I don't mean the exact prompt shouldn't matter, but I am saying that we noticed that these series of models picked up on tool call format quite readily in our various tests, which is what we express in the docs. We tested internally and I hope the independent BFCL results speak for themselves! All their code and evals are public fully public.
> I would imagine training with a specific, perhaps structured, prompt could make the function calling a bit more robust.
This is absolutely true. I show this in a tutorial last year where Gemma2 is finetuned for a specific format, and with some targeted SFT it produces a json output more readily. https://www.youtube.com/watch?v=YxhzozLH1Dk
So this is all to say, Gemma is designed to be a great model for multiple types of users. If you want to use the "out of the box" weights with your own format, go ahead! We hope that makes it easier to integrate with whatever tooling you're using with minimal headache.
If you need specific performance on your bespoke format finetune the model to be your own! Finetuning is supported across many frameworks so pick whatever library you like best.
This is all to say we hope Gemma is flexible and usable for folks like yourself along a variety of dimensions. For myself I'm learning there's big interest in a specific prompt. Again can't thank you enough for the feedback here.

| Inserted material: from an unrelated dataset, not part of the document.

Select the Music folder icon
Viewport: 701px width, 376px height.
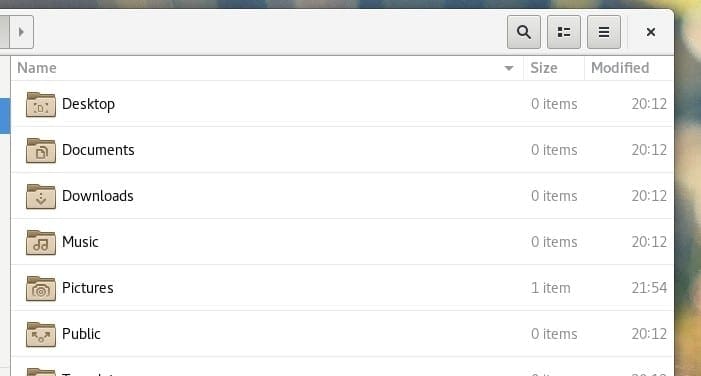(x=41, y=242)
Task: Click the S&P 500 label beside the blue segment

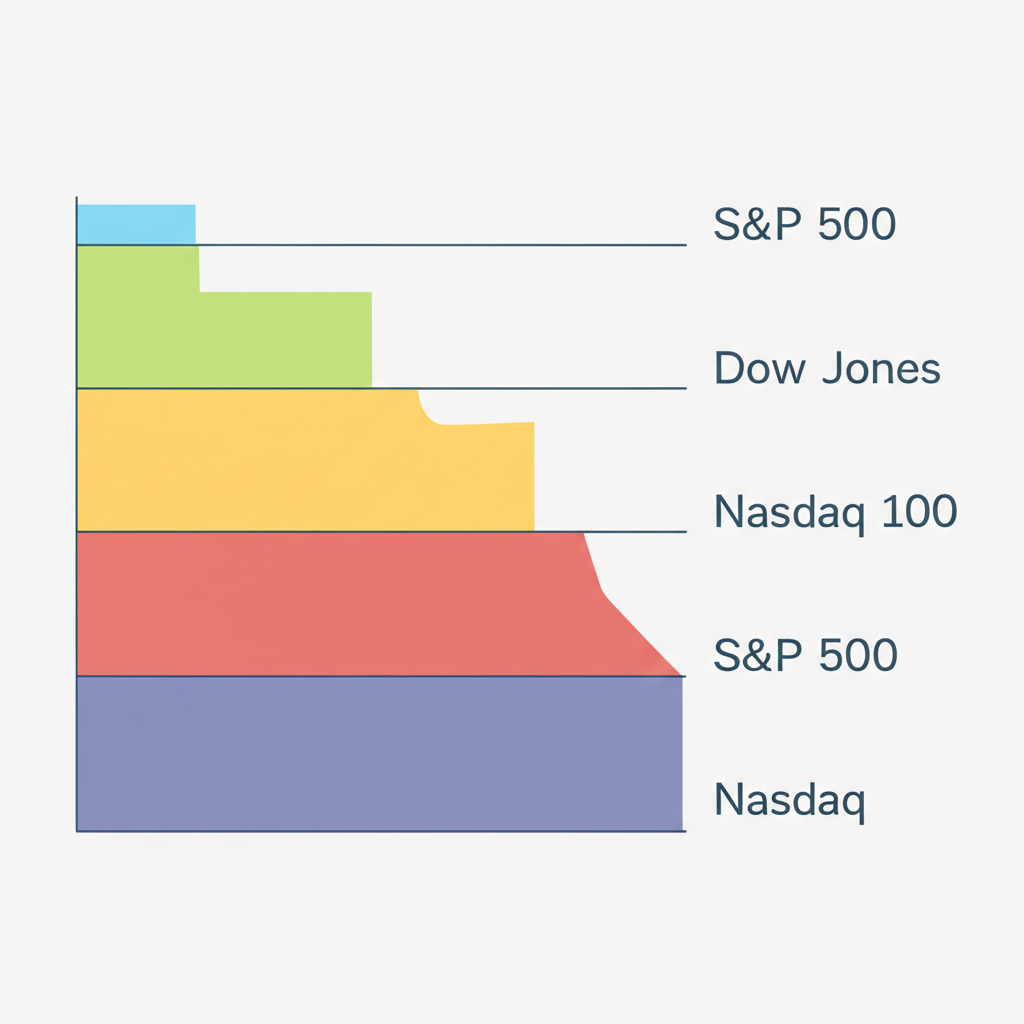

> We feel this model excels at instructability which is why we're recommending bringing your own prompt!
Sigh Taps the sign:
--- start quote ---
To put it succinctly, prompt engineering is nothing but an attempt to reverse-engineer a non-deterministic black box for which any of the parameters below are unknown:
- training set
- weights
- constraints on the model
- layers between you and the model that transform both your input and the model's output that can change at any time availability of compute for your specific query
- and definitely some more details I haven't thought of
"Prompt engineers" will tell you that some specific ways of prompting some specific models will result in a "better result"... without any criteria for what a "better result" might signify.
https://dmitriid.com/prompting-llms-is-not-engineering
--- end quote ---
With open models this isn't as true. The weights are local, you bring your own compute, there's nothing between you and the model. Regarding what is a better result, personally I encourage you to define what a better result is in an evalset and then optimize against that. Agree that having no criteria is not a great situation to be in.
This was the main point in a tutorial I did about a month ago now showing how to make a simple AI app using gemma, though the principles hold for any LLM.
https://www.youtube.com/live/9zM_93mYdu8
Hope this helps!
Even then the "You MUST" and "You SHOULD NOT" are just magical incantations that may (and will) randomly fail.
In the field of AI wishful mnemonics is the rule, arguments about prescription are of limited value.
CoT scratch space extends LLMs from DLOGTIME-UNIFORM TC0 to PTIME with polynomial sized scratch space.
https://arxiv.org/abs/2502.02393
Yes prompt engineering is probably better though of as prompt augmentation or stearing.
But the systems identification problem and Rice's theorm rigorously debunk the above links core claims.
It is a craft that can improve domain specificity and usefulness.
All models are wrong (even formalized engineering ones), but some are useful.
The price one has to pay when resorting to what is fundamentally compression as PAC Learning is, that it is fundamentally unstable under perturbations.
You are basically searching through a hay stack with a magnet, and making sure that at least one of the needles you find is the correct one is a symantic property. Guiding the approximate retrieval process to improve your results will always be a craft.
The snake oil is mostly on the side that claims that unrestricted natural language is a possibility. We still only have NLP, and true human level NLU is still thought to be beyond the limits of computation IMHO.
Thus prompt augmentation is a consequence of the argument that link was trying to make.
ToolACE-2-8B and watt-tool-8B have impressive score for the size in that leaderboard.
Don’t wanna be that guy but you guys have too many models. I love Gemini and Gemma but it’s way too crowded atm.